Oct. 28, 2013R&D
Application for Marketing Approval Submitted in Taiwan for Atypical Antipsychotic Agent Lurasidone
Osaka, Japan, October 28th, 2013 - Dainippon Sumitomo Pharma Co., Ltd. ("DSP") (Head Office: Osaka, Japan; President: Masayo Tada) today announced that an application for marketing approval of lurasidone hydrochloride (generic name, "lurasidone"), an atypical antipsychotic agent created by DSP, was submitted on October 25th, 2013 to the Taiwan Food and Drug Administration (TFDA) for the treatment of adult schizophrenia by DSP's licensee for the product in Taiwan, Standard Chem. & Pharm. Co., Ltd. ("SCP") (Headquarters: Tainan, Taiwan; CEO: Roy Fan). This marks the first application submission for lurasidone in Asia.

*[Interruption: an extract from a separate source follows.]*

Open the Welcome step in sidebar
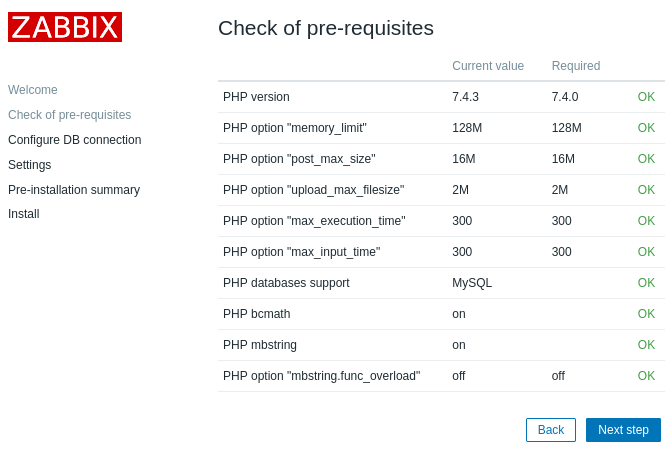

DSP is working to achieve regional expansion of its sales to promote globalization of its business, with a focus on lurasidone and other globally important strategic products. Business development (regulatory approval and marketing) of lurasidone in East Asia and Southeast Asia is a key element in this global strategy.
For Taiwan, a license agreement for the exclusive sales of lurasidone was concluded with SCP in August this year. For the grant of the exclusive license to sell lurasidone in Taiwan, DSP receives an upfront payment from SCP and a milestone fee upon the product approval.
DSP looks forward to working closely with SCP to obtain the approval of lurasidone in Taiwan at the earliest opportunity and to make the new treatment option available to as many patients with schizophrenia as possible.
About Standard Chem. & Pharm. Co., Ltd.
SCP is the 4th ranking pharmaceutical company in Taiwan with a broad coverage of therapeutic areas including psychiatry and neurology.
- - Company name: STANDARD CHEM. & PHARM. CO., LTD.
- - Established: June 1967
- - Headquarters: Tainan city, Taiwan
- - Representative director: Roy Fan, CEO
- - Merged Sales: US$112 million (2012)
- - Employees: 775 (as of October, 2013)
Lurasidone is an atypical antipsychotic, developed originally by DSP with an affinity for dopamine D2, serotonin 5-HT2A and serotonin 5-HT7 receptors where it has antagonist effects. In addition, lurasidone is a partial agonist at the serotonin 5-HT1A receptor and has no appreciable affinity for histamine or muscarinic receptors.
The antipsychotic agent is one of DSP's globally important strategic products. It was launched in the United States for the treatment of schizophrenia in February 2011 under the brand name of LATUDA® through DSP's subsidiary Sunovion Pharmaceuticals Inc., and in Canada for the same indication in September 2012. LATUDA® also received the U.S. Food and Drug Administration (FDA) approval for the treatment of bipolar I disorder (bipolar depression) in June 2013.
With respect to Europe, the European Medicines Agency (EMA) accepted in October 2012 the Marketing Authorization Application for lurasidone for the treatment of schizophrenia submitted in the previous month by a European subsidiary of Takeda Pharmaceutical Company, Limited ("Takeda"), DSP's development and commercialization partner for Europe. In Switzerland, Takeda Pharma AG, a wholly owned subsidiary of Takeda, obtained the approval of the Marketing Authorization Application in August 2013.
In Japan, Phase III clinical study is underway for the treatment of schizophrenia by DSP. In addition, Phase III clinical studies for the treatment of bipolar I disorder (bipolar depression) and bipolar maintenance were initiated in September 2013. The application has been filed with the Australian authorities for the treatment of schizophrenia, and obtaining approval in the Chinese and Southeast Asian markets is planned.